=== ROWS ===
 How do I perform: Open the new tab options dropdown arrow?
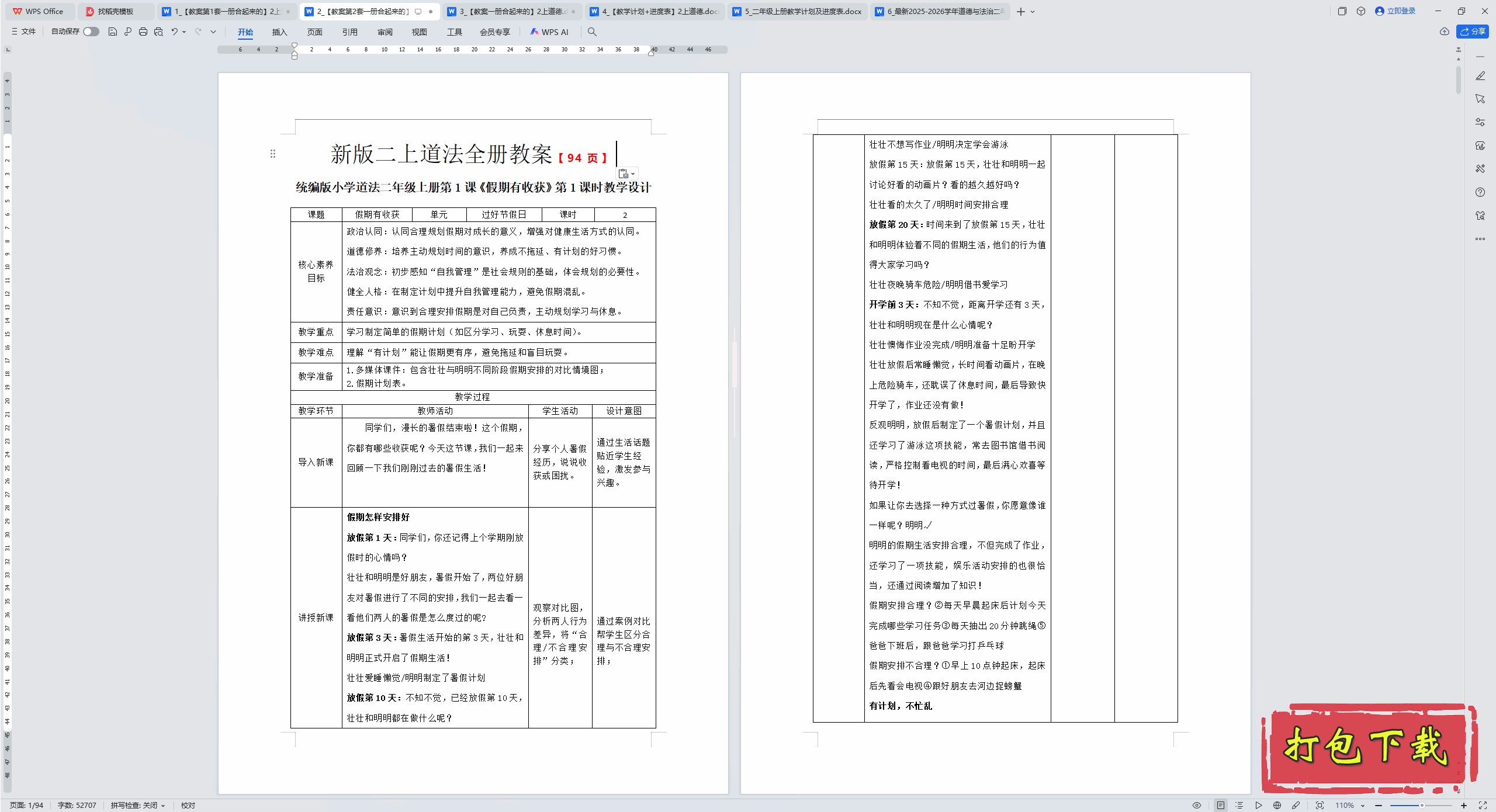(x=1033, y=12)
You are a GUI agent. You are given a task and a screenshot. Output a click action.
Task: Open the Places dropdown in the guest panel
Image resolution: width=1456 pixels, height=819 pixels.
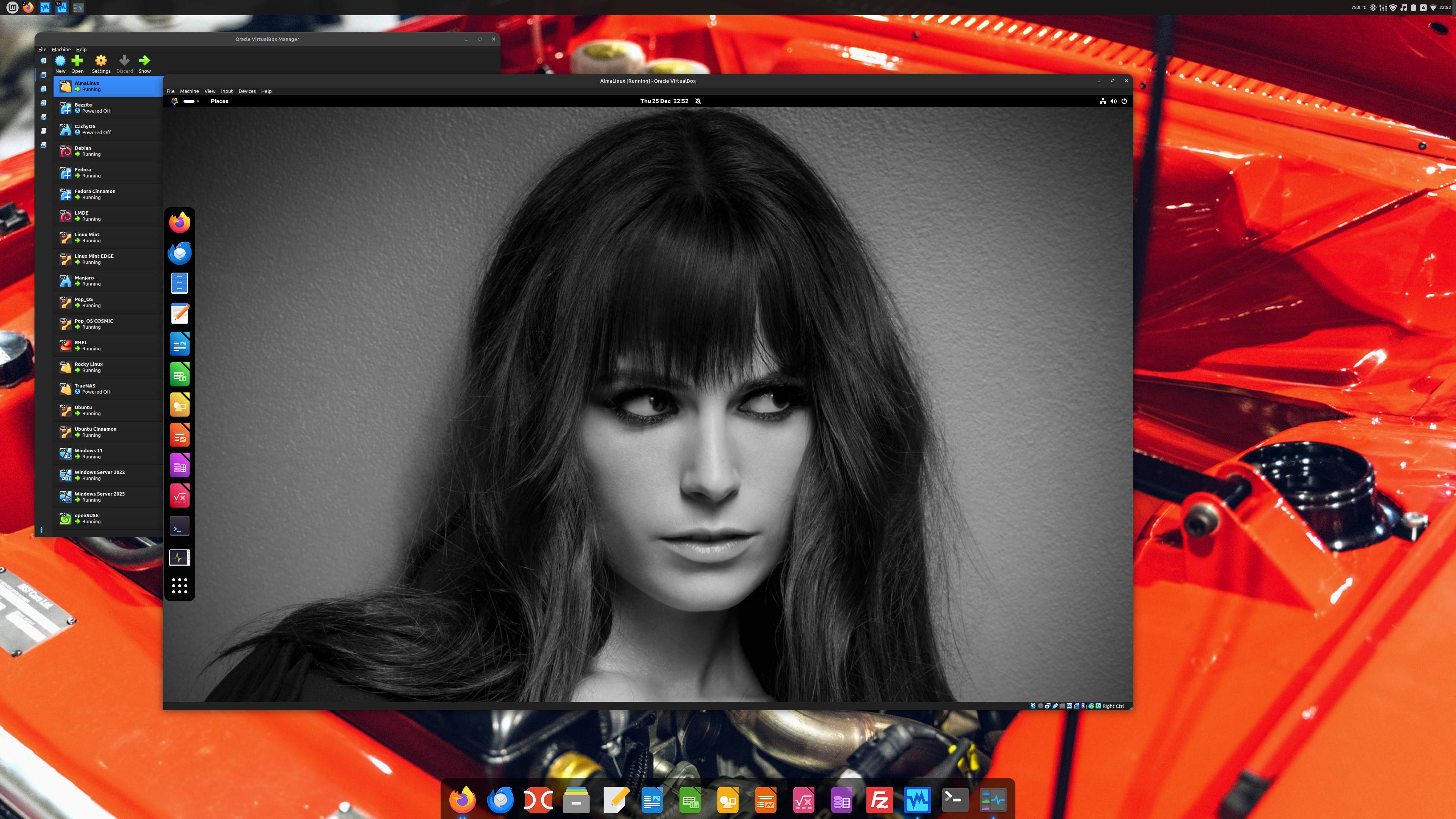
===
» **JOB**
Format the text of the records above as a JSON list of strings, one string per line, skipping blank lines. Leave the pictures out.

» **TASK ANSWER**
[
  " How do I perform: Open the new tab options dropdown arrow?",
  "(x=1033, y=12)",
  "You are a GUI agent. You are given a task and a screenshot. Output a click action.",
  "Task: Open the Places dropdown in the guest panel",
  "Image resolution: width=1456 pixels, height=819 pixels."
]